As a librarian, Fyodorov may have been inspired by the accumulation of cheap printed material and abundant portraits. Because the resurrected dead would soon overcrowd the earth, he thought, we’d have to extend our material Heaven out into the solar system.
Dostoyevsky adored Nikolai Fyodorov. Leo Tolstoy called him “a saint.” Russian cosmonauts were inspired by him. Transhumanists revere him as a founding father.
Two weeks ago, the dissident right mag IM—1776 published an article lauding ChatGPT’s spin on this tradition. “By aggregating the thoughts of our ancestors, LLMs [large language models] weave together the writings of great thinkers and ordinary people alike to create an interactive tapestry of human thought,” writes the pseudonomous Aristophanes. “This virtual necropolis is a testament to man’s unyielding desire for knowledge and understanding.”
These days, resurrection corporations are popping up all over the place. They’re powered by artificial intelligence—mostly large language models, but also image generators, deepfake tech, other forms of generative AI.
Here’s the Top Five for those ready to be uploaded:
- Microsoft – In December 2020, they were granted a patent to use one’s personal data to create a chatbot zombie. At present, they’re holding off on rolling it out. But now that Microsoft is tied to OpenAI, creator of ChatGPT, the tech is there when they decide to pull the trigger.
- Amazon – At the 2022 MARS conference, the head scientist for Alexa AI, Rohit Prasad, exhibited an Alexa reading a story to a young child.
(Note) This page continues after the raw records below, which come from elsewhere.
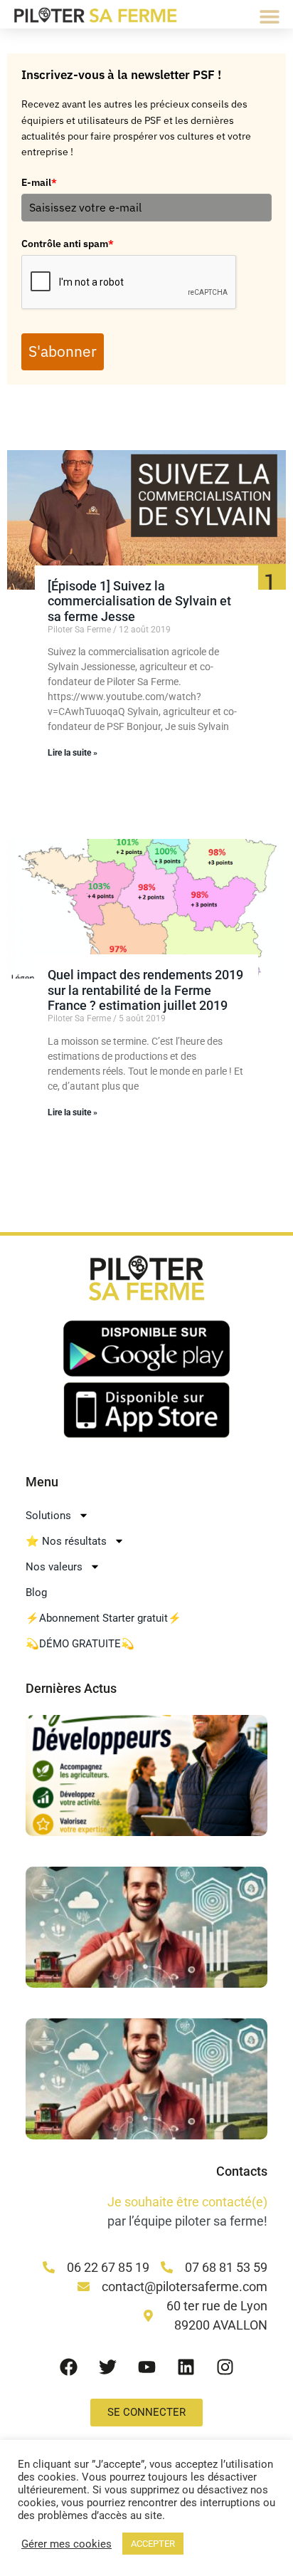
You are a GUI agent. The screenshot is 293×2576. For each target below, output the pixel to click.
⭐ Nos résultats (66, 1541)
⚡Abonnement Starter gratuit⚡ (103, 1618)
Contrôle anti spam (67, 243)
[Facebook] (68, 2366)
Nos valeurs (54, 1566)
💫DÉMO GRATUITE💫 (80, 1643)
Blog (36, 1592)
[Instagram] (225, 2366)
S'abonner (62, 351)
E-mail (39, 182)
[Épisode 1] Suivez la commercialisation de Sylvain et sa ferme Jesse (139, 601)
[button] (270, 16)
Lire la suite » (72, 753)
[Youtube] (146, 2366)
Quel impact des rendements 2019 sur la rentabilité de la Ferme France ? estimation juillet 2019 (145, 990)
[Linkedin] (185, 2366)
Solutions (48, 1515)
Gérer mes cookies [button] (66, 2544)
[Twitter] (107, 2366)
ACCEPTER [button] (153, 2543)
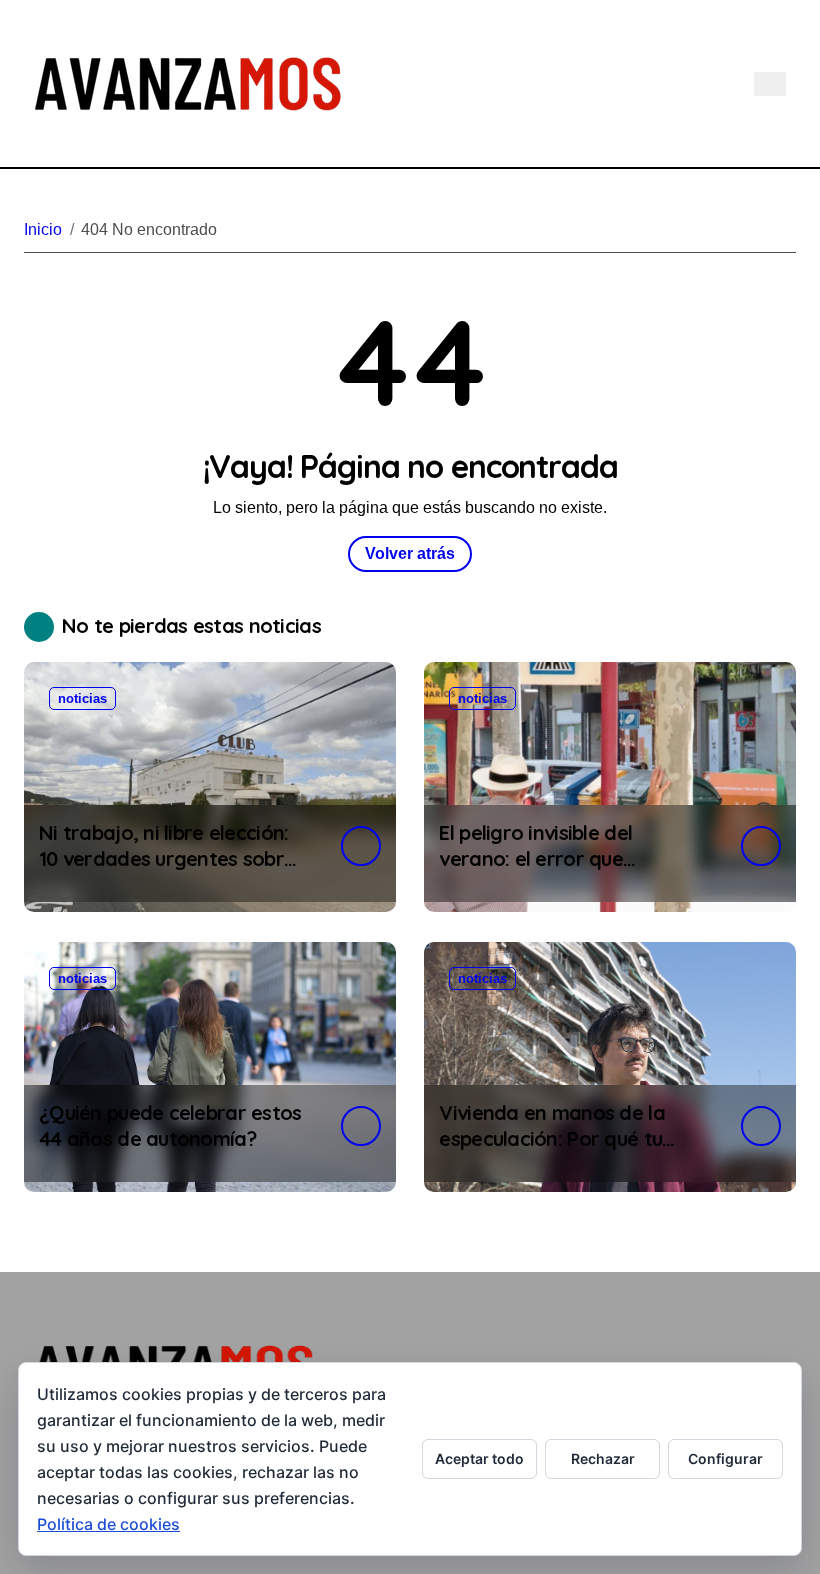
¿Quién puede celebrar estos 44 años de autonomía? (170, 1125)
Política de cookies (108, 1524)
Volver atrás (410, 553)
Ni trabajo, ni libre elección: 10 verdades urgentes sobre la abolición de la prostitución (167, 871)
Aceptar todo (479, 1458)
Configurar (725, 1458)
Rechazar (603, 1458)
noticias (82, 698)
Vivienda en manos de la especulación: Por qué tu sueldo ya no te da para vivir (570, 1138)
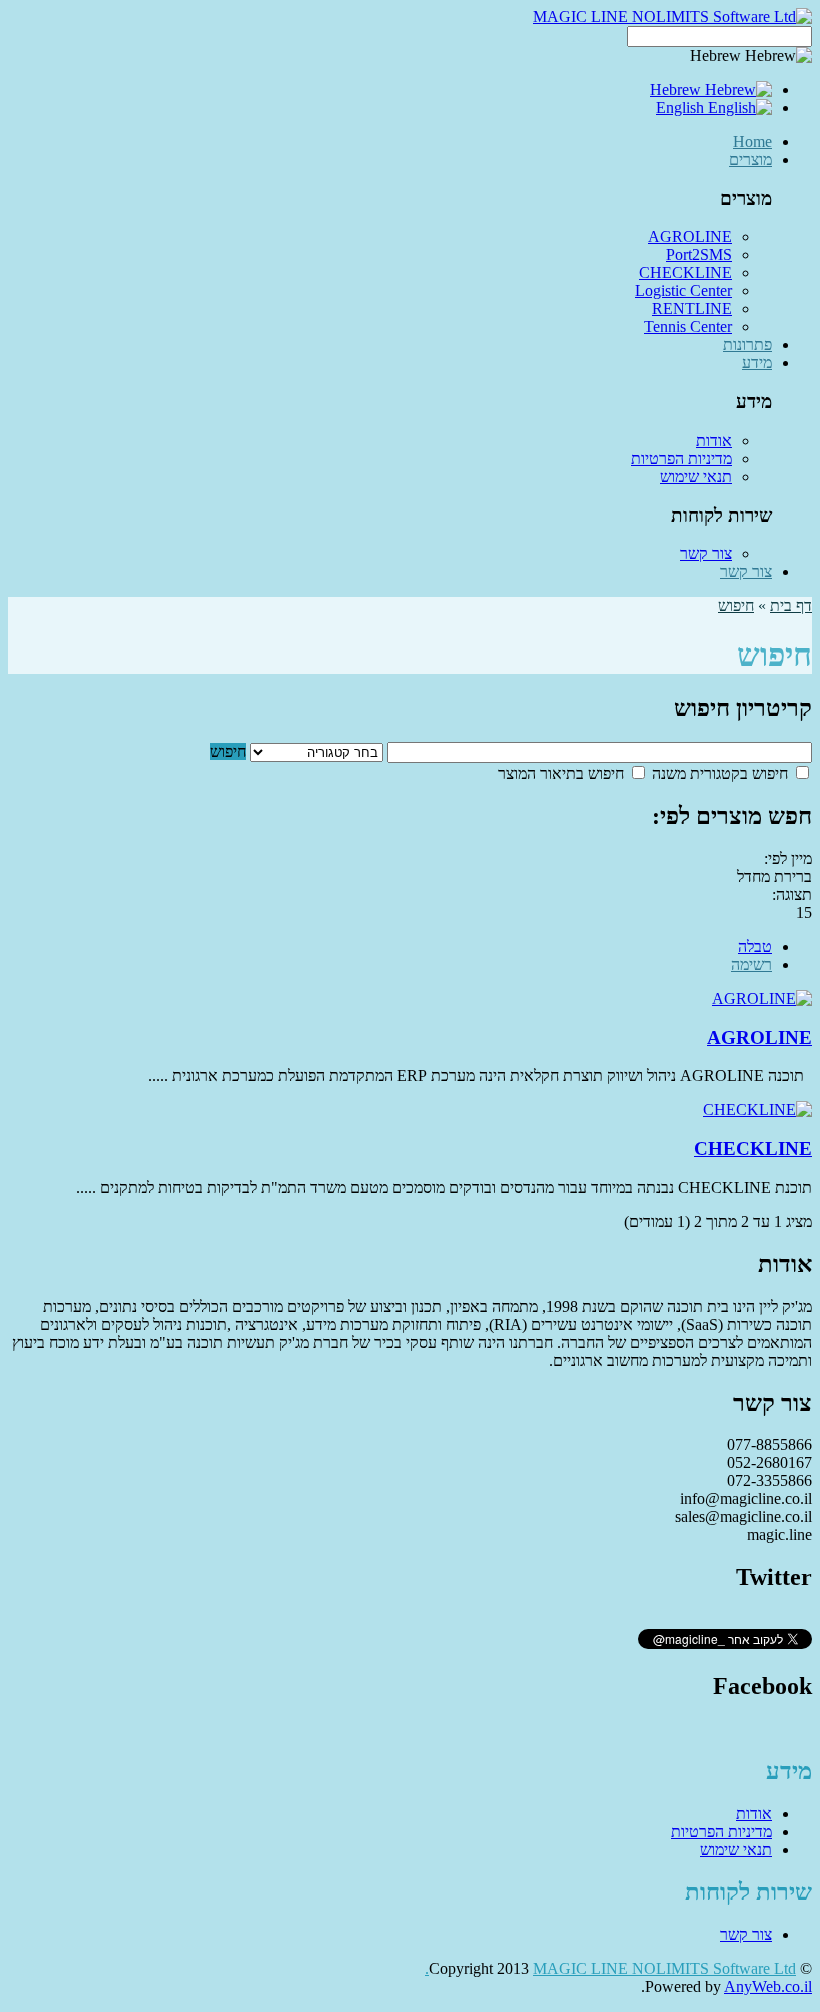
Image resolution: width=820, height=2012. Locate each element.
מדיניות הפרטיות (681, 458)
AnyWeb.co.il (768, 1986)
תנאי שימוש (696, 476)
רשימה (751, 964)
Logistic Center (683, 290)
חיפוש (736, 605)
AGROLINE (690, 236)
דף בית (791, 605)
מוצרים (750, 159)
The voice was the kid’s dead grandmother. “While AI can’t eliminate the pain of loss,” Prasad said, “it can definitely make memories last.”
- Terasem – An avowed transhuman techno-cult started by the transgender scientist, Martine Rothblatt. Their motto: “Life is purposeful, death is optional, God is technological, and love is essential.” One daily practice is “mindfiling,” where an adherent uploads personal data to be resurrected. There are around 62,000 souls waiting in Terasem’s virtual purgatory.
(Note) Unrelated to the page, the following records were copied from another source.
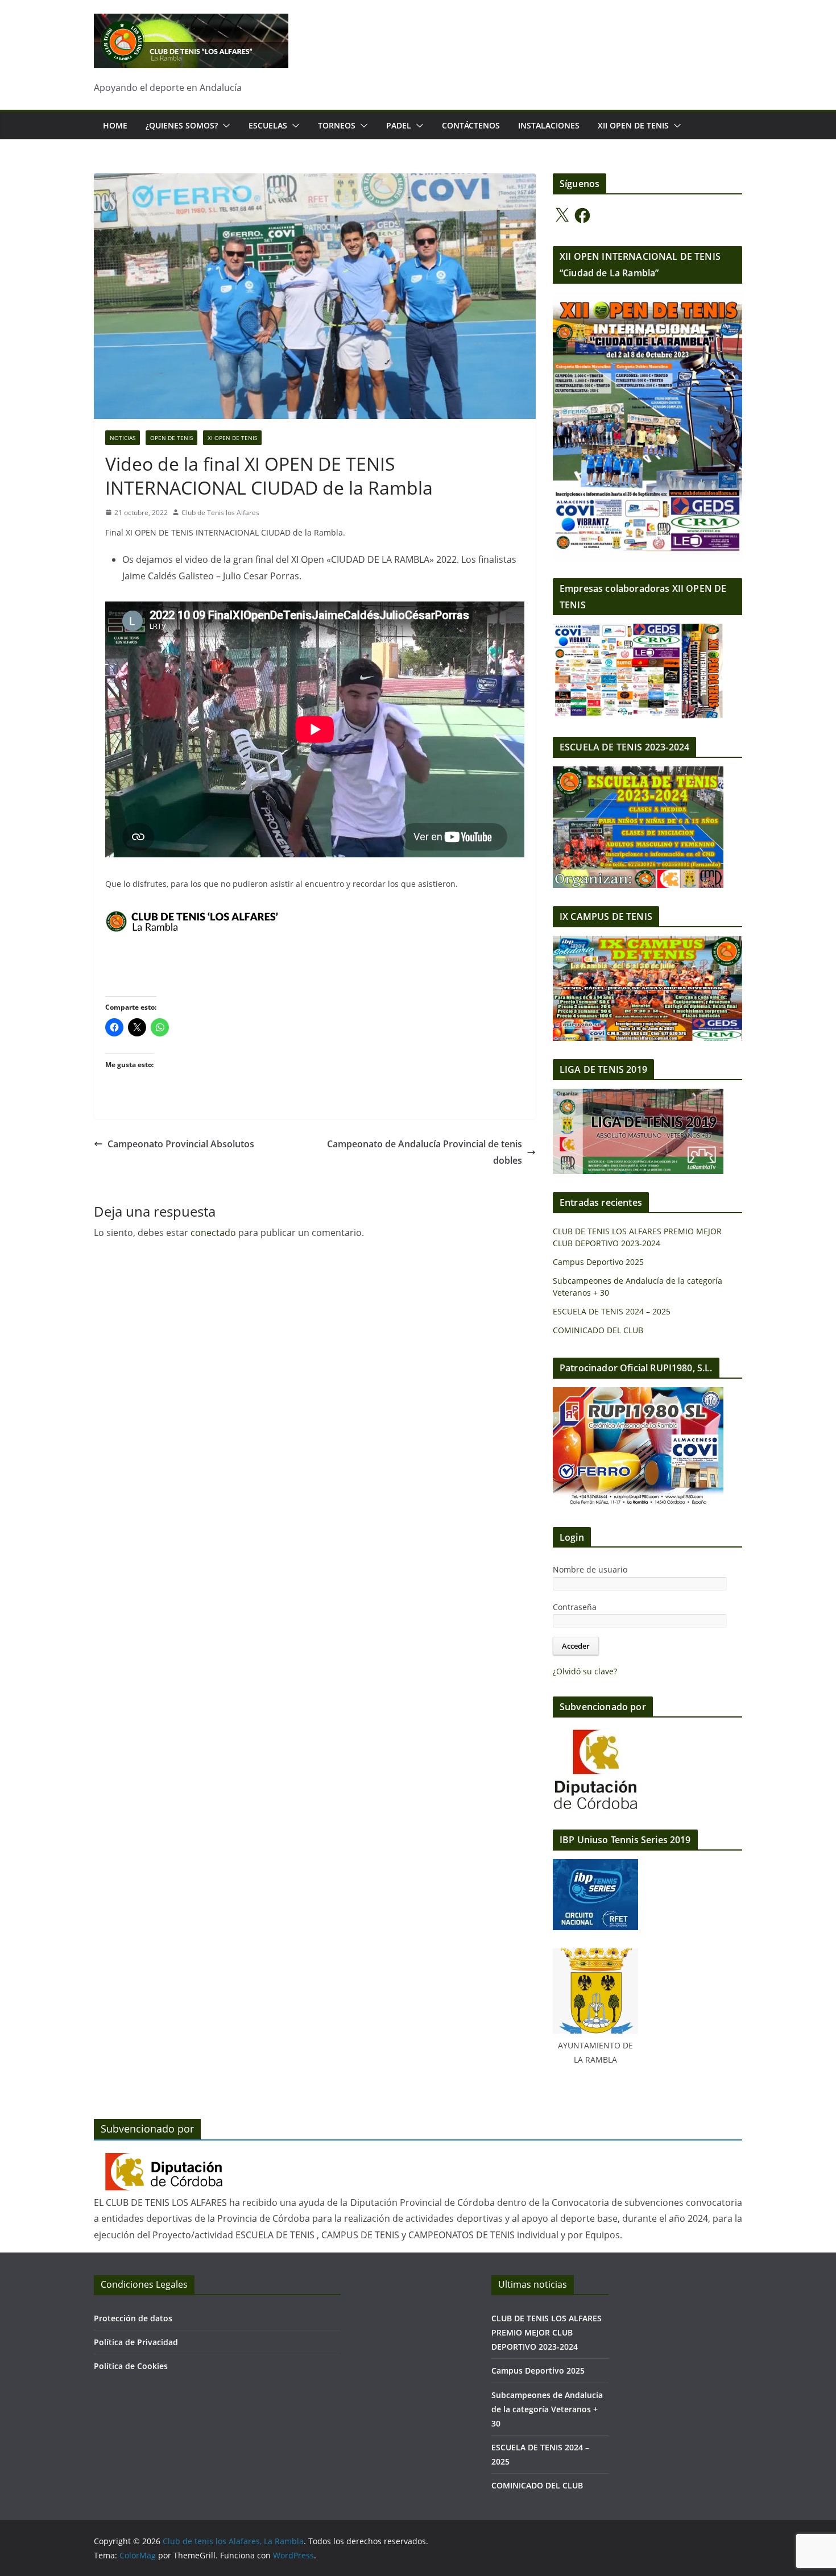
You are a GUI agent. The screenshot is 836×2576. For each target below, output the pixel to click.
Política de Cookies (131, 2366)
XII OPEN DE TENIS (633, 125)
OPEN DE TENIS (171, 438)
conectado (213, 1232)
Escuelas (268, 125)
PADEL (398, 125)
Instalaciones (549, 125)
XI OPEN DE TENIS (232, 438)
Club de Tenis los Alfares (220, 512)
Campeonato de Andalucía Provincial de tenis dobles (424, 1152)
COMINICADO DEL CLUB (598, 1330)
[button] (224, 126)
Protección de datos (133, 2318)
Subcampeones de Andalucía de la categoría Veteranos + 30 (547, 2409)
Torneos (336, 125)
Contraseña (575, 1607)
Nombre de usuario (590, 1569)
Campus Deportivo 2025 (598, 1261)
- Augmented Eternity – An MIT Media Lab project. “My ultimate goal is to bridge the gap between life and death by eternalizing our digital identity,” says innovation director Hossein Rahnama. “Your physical being may die, but your digital being will continue to evolve.”
- Play.ht – Their “Podcast.ai” debut summoned the digital ghost of Steve Jobs. “It’s not about believing in God or not, or even what the right answer is,” the undead Jobs told a deepfake Joe Rogan. “It’s about asking the right questions.”
And on and on—forever.
Most of these projects will wind up in the start-up graveyard, taking their virtual zombies with them. However, given the techno fever gripping the public, it’s plausible that some will be enduring fixtures in our degenerating culture. As more people croak and their uploads multiply, the digital undead shall inherit the earth.
To normal people, this sounds insane. That’s correct. But in case you haven’t noticed, the lunatics took over the asylum years ago. In the meantime, they’ve wired the place with wall-to-wall video screens and surveillance systems. Writhing in our digital straitjackets, we’ve become their experimental subjects.
If you don’t let them mine your data, you cannot become immortal. So unlock your phone and open your soul. Take a few selfies. If you want to get personal, take off your pants. Who knows? Maybe your spirit will go viral for all eternity.